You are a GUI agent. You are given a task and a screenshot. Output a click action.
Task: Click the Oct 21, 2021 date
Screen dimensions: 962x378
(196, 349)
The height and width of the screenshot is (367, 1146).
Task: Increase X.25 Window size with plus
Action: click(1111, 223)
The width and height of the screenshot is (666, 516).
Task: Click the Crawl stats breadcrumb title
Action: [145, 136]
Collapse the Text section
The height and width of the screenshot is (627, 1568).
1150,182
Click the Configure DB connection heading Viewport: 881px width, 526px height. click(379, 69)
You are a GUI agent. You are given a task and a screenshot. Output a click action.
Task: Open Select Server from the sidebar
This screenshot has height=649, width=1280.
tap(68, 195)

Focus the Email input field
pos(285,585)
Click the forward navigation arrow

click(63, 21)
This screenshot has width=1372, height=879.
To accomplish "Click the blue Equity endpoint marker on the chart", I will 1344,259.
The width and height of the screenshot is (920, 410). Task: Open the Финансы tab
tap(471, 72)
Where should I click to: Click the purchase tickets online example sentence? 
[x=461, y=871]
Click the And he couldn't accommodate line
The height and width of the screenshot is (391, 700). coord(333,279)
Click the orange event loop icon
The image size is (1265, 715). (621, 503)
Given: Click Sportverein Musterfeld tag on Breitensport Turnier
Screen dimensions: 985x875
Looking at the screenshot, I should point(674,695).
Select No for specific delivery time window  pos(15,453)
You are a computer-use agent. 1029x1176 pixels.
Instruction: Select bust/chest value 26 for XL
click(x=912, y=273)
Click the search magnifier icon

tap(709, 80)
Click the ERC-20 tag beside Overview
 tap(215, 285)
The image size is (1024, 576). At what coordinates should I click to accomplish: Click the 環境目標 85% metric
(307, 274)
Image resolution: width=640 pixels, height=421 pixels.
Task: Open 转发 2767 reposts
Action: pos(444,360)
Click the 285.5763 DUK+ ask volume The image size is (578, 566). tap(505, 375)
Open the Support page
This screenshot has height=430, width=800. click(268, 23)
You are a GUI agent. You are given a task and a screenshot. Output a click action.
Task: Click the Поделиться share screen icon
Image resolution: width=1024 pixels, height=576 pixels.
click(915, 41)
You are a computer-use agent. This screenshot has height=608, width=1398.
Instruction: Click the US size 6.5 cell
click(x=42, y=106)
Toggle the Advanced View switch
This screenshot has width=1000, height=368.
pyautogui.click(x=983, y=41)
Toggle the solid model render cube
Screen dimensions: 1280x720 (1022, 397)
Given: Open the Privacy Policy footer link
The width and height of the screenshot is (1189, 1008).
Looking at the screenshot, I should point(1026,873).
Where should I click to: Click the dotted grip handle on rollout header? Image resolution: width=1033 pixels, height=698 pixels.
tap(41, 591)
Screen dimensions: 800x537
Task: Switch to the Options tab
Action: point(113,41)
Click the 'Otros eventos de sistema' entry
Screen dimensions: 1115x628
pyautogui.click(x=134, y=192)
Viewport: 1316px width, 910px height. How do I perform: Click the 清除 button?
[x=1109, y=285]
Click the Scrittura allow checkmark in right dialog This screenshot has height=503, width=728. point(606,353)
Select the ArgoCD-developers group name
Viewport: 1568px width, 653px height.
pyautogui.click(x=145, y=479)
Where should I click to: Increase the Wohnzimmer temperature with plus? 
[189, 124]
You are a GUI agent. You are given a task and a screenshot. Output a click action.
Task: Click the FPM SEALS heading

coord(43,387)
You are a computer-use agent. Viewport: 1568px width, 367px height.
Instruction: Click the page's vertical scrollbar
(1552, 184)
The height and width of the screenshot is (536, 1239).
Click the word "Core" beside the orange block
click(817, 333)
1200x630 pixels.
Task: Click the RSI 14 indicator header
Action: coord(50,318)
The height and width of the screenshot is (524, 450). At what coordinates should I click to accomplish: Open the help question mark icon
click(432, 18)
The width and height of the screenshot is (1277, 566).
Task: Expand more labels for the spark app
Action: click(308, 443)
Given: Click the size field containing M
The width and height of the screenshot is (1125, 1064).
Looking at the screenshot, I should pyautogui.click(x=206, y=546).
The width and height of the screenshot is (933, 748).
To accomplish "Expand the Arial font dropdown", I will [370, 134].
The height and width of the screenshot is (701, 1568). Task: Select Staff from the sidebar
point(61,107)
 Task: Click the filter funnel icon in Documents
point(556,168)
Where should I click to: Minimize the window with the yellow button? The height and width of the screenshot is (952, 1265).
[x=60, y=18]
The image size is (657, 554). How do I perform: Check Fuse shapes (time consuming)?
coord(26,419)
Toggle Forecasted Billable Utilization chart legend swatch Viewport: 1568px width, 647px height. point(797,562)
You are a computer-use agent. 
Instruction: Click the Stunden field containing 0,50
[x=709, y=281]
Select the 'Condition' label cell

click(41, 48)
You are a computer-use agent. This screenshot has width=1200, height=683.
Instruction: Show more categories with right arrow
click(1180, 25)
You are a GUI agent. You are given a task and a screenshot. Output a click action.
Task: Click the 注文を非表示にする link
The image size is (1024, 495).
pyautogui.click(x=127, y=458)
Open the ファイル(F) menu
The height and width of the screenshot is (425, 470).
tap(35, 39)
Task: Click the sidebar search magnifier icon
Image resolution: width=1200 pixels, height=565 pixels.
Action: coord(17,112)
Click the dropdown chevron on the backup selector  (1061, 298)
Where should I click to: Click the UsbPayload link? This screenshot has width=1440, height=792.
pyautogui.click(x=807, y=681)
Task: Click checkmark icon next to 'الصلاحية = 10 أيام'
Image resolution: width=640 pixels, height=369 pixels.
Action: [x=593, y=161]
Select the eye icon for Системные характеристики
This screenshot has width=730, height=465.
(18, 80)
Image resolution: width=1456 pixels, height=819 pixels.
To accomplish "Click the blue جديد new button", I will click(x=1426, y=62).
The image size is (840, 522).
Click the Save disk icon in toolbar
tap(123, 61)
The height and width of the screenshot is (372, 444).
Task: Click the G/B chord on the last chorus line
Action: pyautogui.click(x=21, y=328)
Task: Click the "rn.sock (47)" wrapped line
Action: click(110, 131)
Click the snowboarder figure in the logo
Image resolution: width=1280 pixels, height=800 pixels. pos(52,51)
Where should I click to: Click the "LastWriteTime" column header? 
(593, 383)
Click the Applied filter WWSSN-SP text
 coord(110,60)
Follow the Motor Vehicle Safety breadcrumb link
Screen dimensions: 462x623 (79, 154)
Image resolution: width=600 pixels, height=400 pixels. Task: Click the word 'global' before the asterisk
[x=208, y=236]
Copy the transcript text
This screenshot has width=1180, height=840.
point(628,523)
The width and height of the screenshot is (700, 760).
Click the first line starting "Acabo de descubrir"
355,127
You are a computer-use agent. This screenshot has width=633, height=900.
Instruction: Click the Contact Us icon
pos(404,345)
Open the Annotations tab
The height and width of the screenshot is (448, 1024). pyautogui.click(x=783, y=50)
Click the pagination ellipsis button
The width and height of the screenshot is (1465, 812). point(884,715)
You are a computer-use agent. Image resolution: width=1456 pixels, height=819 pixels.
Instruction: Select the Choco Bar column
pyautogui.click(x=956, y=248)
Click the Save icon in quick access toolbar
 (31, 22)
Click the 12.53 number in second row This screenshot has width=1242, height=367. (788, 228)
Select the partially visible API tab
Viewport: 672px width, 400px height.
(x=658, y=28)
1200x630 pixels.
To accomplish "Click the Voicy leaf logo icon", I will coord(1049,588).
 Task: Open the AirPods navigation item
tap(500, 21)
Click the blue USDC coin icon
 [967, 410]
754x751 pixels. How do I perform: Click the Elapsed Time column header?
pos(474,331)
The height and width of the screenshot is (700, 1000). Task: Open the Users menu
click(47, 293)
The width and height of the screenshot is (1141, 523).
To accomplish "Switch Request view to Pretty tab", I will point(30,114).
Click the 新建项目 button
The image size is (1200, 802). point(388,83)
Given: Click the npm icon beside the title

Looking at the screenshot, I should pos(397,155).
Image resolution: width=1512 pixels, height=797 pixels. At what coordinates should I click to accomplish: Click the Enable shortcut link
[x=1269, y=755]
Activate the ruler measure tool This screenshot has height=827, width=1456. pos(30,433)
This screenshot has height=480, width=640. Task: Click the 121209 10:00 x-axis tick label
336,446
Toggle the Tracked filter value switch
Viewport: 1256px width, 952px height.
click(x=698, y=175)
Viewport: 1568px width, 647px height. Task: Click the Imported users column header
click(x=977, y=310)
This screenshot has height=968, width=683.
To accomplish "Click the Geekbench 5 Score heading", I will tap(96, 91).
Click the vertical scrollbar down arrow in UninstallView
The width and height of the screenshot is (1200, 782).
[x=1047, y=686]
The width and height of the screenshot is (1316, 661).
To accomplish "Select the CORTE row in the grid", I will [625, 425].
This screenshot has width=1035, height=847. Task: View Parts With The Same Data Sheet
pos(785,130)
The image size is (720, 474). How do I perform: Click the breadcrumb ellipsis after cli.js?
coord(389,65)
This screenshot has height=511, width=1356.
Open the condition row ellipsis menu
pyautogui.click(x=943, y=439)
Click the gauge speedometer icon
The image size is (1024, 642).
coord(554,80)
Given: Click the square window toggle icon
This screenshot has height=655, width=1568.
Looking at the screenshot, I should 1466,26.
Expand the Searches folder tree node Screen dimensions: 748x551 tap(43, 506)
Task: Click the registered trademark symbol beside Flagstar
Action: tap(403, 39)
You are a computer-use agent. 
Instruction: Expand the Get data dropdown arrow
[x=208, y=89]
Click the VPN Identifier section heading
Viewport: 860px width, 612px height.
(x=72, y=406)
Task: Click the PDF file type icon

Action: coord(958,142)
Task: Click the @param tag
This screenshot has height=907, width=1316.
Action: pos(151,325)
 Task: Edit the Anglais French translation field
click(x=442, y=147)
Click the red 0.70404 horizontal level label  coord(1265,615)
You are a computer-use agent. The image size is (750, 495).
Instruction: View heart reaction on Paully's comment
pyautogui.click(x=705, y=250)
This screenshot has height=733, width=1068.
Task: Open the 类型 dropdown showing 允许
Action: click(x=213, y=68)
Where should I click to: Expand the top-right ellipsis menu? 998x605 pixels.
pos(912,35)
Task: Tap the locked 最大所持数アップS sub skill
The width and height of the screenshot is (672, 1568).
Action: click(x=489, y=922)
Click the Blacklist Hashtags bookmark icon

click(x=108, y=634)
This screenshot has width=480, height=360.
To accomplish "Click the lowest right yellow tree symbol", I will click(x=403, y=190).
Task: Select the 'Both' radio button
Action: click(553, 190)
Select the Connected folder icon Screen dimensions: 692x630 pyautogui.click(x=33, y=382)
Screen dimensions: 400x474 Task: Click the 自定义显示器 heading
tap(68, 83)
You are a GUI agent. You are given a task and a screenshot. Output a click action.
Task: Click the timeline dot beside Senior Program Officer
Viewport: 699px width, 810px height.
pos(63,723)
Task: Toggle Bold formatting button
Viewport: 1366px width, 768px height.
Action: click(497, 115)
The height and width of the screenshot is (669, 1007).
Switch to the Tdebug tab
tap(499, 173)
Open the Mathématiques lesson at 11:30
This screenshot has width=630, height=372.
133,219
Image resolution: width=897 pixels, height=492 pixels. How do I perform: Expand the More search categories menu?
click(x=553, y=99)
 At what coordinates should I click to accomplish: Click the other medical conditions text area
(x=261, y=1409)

-- -- --

→ **REQUIRED ACTION**:
Scan the records above for the string "chart", then copy each line where it turns up.

→ **THE ANSWER**:
To accomplish "Click the blue Equity endpoint marker on the chart", I will 1344,259.
Toggle Forecasted Billable Utilization chart legend swatch Viewport: 1568px width, 647px height. point(797,562)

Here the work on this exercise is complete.